We start by assuming that you know what a Pascal program is. We use Pascal because it is simple-minded.
What version of Pascal? Well, of course it really doesn't matter, so let's say, the one that is used by the compiler "pc" on our system.
If you don't know that language, just replace the word "Pascal" by the name of your favorite programming language.
Let L_pascal be the Pascal language itself. The alphabet will be the set of all ASCII symbols. A string is in L_pascal if it is a Pascal program.
We imagine that a Pascal program runs on a machine with unlimited resources. That means that no program is too large, and the machine will run until the program halts or crashes, or will run forever, and the machine will never run out of dynamic memory. Such a machine is called a Pascal machine. Obviously, since it has unlimited resources, you cannot build a Pascal machine.
A pascal program sometimes reads from a standard file called "input." This file could be the program itself.
We define L_d to be the language of all Pascal programs w such that, with input w itself, w does not halt.
The program w_2 is not in L_d.
Can you decide whether the program w_3 is in L_d? Don't look at the answer until you try to figure it out on your own.
You will not be able to figure out whether the program w_4 is in L_d.
Theorem: L_d is not recursively enumerable.
Proof: By contradiction. Assume that L_d is recursively enumerable. Then there is a Turing Machine M which accepts L_d.
Since you can write a Pascal program that emulates any given Turing machine, there must be a Pascal program p that halts on input w if and only if w is a member of the language L_d.

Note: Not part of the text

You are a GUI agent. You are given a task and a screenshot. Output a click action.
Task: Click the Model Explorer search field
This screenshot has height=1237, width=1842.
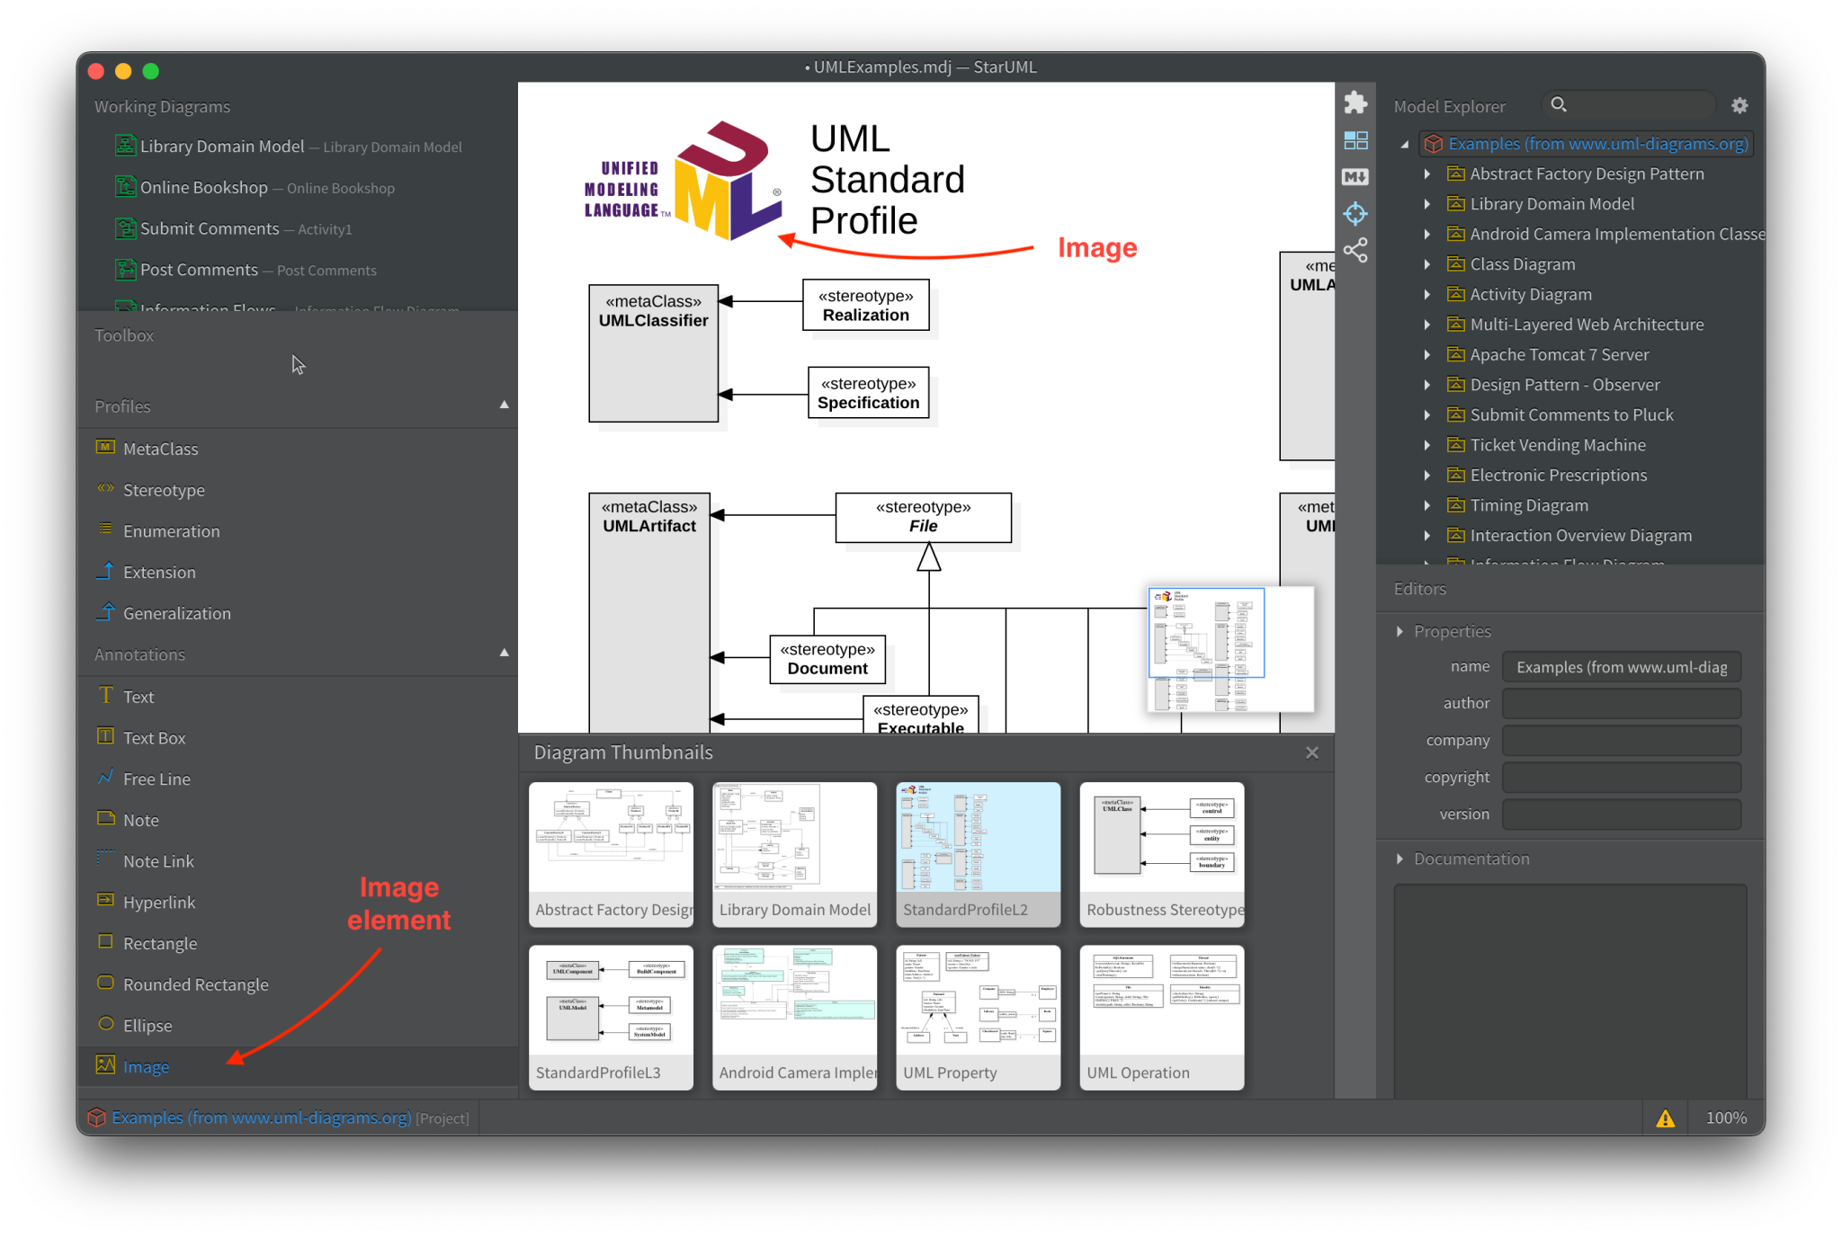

We now ask, is p a member of the language L_d? If it is, then p will detect that by halting if given p as its input. But if it halts with itself as input, then, by the definition of L_d, it is not a member of the language L_d.
On the other hand, if p is not a member of the language L_d, then, by definition of p, it cannot halt when given p as its input. But then, by definition of L_d, it is a member of the language L_d.
Note that p cannot be a member of L_d, but it also cannot be not a member of L_d. This is a contradiction.
We conclude that the assumption that L_d is recursively enumerable must be false.
Since L_d is not recursively enumerable, it is also not recursive, since that is a subclass. Recall that a language is recursive if and only if it is decidable.
Given a Pascal program w and an input file x, we would like to know whether w halts if given x as its input. This problem is undecidable, as we prove below.
Theorem: The Halting Problem is undecidable.
Proof: By contradiction. Assume that the Halting Problem is decidable. Then, given any Pascal program w, we can decide whether w halts if given itself as its input file, since that is a special case of the Halting Problem. That, of course, would allow us to decide whether w is a member of the language L_d. Since L_d is undecidable, this is a contradiction.
We conclude that the Halting Problem is undecidable.